Our exhibition of cartoons together in the city of La Rochelle had a unique concept: my cartoons of France drawn during my trip there juxtaposed with his cartoons and sketches on India. The opening was a grand affair, with the district’s mayor and the Indian ambassador attending it. I had asked about the dress code one may have to follow for the event and was refreshingly told by an organiser, “You are the artist of the show ‒ you can wear anything you want.”

The artist truly has a special place in France. Wolinski was awarded the Legion d’honneur by President Francois Mitterand. He later told me, a bit slyly, about the workings behind getting it, not unlike the process for our Padma awards. After the exhibition ceremony, the papers carried the news and photographs the next day. “Morparia, un frere,” said the headline, quoting Wolinski (“Morparia, a brother”). The next day we both took a train to Paris, and he was in another compartment (first class). At the station, in Paris, I could not find him. He had ostensibly left for home, without a decent goodbye. “Hmm,” I said to myself, “the French are different from us.”

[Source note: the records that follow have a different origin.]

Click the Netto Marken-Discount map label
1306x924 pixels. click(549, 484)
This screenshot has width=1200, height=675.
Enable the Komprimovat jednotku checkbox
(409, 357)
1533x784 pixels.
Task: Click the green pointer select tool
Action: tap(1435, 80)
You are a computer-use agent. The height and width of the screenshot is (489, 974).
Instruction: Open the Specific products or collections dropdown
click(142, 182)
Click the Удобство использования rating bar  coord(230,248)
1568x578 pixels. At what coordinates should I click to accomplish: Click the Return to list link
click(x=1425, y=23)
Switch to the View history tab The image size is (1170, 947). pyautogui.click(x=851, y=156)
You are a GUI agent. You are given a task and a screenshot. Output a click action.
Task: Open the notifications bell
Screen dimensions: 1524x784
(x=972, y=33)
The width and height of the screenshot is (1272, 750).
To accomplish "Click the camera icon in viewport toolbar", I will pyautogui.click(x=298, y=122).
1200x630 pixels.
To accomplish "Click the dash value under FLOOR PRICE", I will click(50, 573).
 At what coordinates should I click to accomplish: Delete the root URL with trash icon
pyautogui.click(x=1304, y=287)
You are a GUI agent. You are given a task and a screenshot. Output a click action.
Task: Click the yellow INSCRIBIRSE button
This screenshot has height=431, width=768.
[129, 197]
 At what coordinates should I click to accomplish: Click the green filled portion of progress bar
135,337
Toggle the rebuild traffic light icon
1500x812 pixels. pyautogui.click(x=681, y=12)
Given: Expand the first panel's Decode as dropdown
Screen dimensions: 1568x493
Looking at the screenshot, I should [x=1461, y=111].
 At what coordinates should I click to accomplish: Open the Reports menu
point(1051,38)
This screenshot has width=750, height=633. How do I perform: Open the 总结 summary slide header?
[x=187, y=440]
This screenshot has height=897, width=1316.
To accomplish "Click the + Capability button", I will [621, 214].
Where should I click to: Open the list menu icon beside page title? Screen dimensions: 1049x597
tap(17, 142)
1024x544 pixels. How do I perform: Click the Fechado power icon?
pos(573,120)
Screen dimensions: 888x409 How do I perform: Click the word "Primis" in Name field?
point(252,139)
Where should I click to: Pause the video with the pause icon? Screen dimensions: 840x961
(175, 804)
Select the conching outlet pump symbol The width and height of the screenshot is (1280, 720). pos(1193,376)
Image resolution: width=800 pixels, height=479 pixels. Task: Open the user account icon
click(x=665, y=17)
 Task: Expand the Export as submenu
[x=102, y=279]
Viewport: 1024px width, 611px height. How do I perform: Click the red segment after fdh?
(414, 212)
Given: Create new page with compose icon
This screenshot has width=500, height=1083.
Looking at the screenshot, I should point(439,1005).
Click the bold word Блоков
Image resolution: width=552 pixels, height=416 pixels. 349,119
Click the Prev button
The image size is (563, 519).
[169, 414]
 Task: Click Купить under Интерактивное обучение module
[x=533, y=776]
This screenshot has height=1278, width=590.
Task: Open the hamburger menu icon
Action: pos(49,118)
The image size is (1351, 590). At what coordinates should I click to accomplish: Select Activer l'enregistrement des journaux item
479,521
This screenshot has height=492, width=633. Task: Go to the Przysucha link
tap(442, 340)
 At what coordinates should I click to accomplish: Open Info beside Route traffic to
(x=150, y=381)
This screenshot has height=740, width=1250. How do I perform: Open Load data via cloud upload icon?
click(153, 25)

It was after a few days that I got a phone call. “Hello, brother!” he exclaimed, perhaps aware of the ironical parting we had. And we soon fixed a meeting at his home. He lived in the toniest part of Paris, Boulevard Saint-Germain, in a splendid house. I was impressed enough to ask him if I could photograph it, a documentary proof of how well a cartoonist could do in life. Showing me a reclining figurine of a black woman, a fine specimen of African art, he said, “She is my wife.” He kissed it and added, “And I want to be buried with her.”

Courtesy: Clea Chakraverty

Freedom to offend

Charlie Hebdo is a provocative magazine. Everyone and everything is fair game. It is like the boy in class who enjoys pissing off every other boy, while revelling in the reactions that immediately follow ‒ of disgust, shock, anger and even threats. All this would only spur the magazine on. A mutual symbiotic relationship ‒ and a stable one, even. Till the eventual escalation. I used to argue with Wolinski about the purpose of being merely provocative. Wasn’t intention or substance also important? The constituency that the magazine addressed was already the converted (or un-converted). It was, well, preaching to the choir (see, one can’t get away from religion even if one tries).

The French take their freedoms seriously. “I’d rather die standing up than kneeling down,” said Stephane Charbonnier, the editor of Charlie Hebdo. They may have known of the danger, but death is a very high price to pay for the freedom to offend. French society today is in flux, as are other parts of Europe. The recent attack will help only further polarise views and erect barriers, between states, and also between minds.